Saved data entries –

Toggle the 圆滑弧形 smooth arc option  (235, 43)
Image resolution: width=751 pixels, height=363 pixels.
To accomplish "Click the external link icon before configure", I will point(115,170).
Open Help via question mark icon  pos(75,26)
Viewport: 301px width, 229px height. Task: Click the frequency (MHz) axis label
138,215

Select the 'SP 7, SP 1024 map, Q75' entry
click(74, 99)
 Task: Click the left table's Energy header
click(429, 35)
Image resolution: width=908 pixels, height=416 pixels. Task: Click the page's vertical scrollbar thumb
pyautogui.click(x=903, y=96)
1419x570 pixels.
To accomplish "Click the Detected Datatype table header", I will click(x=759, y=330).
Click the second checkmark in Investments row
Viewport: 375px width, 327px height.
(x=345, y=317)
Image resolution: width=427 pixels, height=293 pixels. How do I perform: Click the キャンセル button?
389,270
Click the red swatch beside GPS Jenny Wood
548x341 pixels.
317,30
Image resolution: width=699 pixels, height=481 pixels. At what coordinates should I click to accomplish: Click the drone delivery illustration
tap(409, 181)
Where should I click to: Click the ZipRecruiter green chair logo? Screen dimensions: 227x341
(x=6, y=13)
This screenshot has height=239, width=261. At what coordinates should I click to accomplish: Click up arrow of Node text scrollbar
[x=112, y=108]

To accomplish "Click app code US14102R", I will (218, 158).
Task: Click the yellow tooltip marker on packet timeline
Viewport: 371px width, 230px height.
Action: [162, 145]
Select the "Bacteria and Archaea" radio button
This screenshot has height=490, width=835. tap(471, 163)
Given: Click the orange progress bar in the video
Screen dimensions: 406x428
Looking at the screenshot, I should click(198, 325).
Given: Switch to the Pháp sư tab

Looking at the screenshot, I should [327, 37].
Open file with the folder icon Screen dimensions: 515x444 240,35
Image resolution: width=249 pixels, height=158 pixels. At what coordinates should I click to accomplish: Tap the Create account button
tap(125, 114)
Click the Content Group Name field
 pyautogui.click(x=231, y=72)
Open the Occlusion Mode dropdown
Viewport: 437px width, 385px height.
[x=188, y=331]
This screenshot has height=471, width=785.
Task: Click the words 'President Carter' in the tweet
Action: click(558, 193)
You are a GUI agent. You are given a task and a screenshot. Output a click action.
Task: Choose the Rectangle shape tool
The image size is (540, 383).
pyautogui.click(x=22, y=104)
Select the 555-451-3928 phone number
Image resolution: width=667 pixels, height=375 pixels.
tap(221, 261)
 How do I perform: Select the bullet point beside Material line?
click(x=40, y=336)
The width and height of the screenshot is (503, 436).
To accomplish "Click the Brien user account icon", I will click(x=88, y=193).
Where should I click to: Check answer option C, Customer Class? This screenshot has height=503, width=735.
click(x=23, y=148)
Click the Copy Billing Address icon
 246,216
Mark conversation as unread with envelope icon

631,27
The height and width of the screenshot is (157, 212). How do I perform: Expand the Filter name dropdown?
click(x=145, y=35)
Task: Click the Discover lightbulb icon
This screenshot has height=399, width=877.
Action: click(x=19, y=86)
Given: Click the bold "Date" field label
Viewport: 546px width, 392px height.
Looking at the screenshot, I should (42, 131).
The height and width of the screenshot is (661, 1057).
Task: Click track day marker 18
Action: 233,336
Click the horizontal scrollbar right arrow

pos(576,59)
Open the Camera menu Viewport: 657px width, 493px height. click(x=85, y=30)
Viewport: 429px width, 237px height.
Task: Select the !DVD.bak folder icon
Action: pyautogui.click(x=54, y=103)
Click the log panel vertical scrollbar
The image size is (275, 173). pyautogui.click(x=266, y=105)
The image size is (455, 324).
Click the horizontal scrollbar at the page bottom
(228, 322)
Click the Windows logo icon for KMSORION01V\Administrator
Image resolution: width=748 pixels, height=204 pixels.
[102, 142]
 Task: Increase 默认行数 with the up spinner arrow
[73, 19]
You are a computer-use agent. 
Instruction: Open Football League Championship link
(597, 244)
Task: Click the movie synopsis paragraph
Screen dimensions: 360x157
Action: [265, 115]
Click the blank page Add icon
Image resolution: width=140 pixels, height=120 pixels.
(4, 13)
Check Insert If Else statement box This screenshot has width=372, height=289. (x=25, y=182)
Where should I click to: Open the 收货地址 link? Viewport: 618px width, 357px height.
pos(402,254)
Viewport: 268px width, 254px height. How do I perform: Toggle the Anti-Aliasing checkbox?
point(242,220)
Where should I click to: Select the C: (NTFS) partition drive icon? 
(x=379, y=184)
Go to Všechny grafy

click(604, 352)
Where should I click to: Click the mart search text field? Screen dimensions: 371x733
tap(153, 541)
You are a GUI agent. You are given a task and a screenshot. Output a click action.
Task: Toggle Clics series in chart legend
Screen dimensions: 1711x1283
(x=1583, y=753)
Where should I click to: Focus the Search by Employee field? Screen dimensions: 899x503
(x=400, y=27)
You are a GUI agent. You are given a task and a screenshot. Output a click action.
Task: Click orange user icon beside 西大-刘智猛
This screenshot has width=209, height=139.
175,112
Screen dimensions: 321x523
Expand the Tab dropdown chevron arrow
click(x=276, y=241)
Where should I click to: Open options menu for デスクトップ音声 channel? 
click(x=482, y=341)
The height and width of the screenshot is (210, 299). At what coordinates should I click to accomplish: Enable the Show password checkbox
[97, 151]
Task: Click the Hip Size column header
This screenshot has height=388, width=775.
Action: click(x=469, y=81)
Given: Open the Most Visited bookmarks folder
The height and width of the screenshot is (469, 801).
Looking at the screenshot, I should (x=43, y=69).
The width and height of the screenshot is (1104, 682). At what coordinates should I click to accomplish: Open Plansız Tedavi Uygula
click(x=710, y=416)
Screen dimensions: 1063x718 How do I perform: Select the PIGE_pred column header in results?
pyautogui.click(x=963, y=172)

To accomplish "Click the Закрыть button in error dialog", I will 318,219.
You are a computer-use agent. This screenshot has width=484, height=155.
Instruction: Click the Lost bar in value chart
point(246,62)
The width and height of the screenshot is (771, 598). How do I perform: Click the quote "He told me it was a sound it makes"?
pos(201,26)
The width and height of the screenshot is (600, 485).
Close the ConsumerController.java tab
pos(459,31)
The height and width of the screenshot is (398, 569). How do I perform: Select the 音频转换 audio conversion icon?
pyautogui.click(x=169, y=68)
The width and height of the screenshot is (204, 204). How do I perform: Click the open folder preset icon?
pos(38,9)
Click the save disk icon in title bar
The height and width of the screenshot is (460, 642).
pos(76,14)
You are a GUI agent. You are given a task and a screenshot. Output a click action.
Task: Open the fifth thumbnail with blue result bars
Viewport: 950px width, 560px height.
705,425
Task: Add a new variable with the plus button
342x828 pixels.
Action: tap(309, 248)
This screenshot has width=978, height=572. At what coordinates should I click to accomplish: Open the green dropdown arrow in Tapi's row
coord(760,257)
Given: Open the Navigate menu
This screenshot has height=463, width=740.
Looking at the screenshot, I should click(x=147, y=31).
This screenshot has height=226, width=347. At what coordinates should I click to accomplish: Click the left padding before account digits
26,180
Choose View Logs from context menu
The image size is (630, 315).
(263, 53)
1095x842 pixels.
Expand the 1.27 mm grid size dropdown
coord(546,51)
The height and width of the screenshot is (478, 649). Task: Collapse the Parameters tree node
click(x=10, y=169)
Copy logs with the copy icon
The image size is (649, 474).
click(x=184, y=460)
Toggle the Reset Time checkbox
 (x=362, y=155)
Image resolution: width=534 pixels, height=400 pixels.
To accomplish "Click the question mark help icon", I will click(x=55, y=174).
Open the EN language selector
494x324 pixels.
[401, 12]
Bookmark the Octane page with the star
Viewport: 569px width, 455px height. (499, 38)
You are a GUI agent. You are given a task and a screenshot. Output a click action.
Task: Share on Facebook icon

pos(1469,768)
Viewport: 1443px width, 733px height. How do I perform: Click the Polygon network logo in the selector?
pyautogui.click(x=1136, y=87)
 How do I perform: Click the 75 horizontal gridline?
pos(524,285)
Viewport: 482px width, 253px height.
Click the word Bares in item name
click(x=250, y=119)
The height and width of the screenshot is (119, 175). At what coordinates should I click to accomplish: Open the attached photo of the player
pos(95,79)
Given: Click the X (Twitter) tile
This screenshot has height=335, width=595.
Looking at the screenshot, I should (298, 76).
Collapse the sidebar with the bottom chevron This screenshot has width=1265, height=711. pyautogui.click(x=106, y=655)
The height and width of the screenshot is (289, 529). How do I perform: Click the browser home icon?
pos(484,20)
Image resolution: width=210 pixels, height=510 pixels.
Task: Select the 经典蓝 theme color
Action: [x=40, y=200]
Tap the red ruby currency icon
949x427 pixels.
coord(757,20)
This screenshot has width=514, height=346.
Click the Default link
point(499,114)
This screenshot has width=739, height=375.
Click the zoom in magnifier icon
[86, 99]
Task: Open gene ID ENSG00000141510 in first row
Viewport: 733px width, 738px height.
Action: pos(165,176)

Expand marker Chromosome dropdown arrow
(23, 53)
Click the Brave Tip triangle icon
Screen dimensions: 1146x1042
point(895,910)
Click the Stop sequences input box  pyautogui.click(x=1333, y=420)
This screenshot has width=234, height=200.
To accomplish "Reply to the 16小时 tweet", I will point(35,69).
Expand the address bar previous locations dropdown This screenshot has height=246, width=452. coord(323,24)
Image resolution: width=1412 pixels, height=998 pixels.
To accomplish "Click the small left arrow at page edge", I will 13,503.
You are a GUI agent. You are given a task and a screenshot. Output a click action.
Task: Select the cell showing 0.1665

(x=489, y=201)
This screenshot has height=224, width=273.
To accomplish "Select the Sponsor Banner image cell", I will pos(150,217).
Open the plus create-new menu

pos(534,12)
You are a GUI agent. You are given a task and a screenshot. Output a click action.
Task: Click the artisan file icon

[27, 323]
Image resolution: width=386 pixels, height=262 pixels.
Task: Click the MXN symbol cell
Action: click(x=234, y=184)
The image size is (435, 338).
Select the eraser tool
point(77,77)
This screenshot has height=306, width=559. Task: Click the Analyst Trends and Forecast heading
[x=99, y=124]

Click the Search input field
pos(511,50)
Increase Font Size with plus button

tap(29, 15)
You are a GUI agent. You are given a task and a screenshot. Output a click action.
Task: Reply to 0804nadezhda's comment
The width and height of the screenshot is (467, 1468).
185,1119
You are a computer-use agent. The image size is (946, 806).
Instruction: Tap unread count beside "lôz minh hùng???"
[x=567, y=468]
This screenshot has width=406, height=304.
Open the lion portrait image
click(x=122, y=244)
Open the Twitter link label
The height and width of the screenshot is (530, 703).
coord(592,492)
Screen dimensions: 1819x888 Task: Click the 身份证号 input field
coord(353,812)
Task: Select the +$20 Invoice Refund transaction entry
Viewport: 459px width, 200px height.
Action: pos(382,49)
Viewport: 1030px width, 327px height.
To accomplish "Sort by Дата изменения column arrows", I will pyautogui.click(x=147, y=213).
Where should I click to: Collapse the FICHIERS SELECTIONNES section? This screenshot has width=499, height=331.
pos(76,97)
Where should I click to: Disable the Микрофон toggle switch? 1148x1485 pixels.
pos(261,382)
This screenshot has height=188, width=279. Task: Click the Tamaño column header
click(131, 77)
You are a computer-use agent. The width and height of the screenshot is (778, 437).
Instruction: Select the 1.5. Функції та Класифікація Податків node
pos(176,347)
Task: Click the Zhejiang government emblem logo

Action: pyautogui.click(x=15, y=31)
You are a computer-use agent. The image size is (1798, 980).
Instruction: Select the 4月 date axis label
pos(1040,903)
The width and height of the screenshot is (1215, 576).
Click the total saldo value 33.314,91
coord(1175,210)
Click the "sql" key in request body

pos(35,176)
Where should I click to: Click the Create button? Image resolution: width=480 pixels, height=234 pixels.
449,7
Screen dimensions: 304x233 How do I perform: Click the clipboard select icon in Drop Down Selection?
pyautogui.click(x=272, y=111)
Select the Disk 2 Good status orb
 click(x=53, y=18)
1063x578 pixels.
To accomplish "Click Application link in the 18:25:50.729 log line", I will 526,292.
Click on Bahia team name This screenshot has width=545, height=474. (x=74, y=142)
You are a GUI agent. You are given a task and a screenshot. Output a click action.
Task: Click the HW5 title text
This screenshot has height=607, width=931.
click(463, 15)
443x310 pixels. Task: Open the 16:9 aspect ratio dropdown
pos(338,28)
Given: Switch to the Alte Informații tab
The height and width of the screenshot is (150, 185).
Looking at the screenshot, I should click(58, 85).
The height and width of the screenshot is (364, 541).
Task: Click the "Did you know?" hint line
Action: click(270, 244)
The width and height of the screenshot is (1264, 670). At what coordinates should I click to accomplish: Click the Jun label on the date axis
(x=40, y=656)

EXERCISE –
Search the records for the string "title" and, wherever a line contains it, please copy that line.

RESPONSE BELOW –
Click the save disk icon in title bar
Task: Click the HW5 title text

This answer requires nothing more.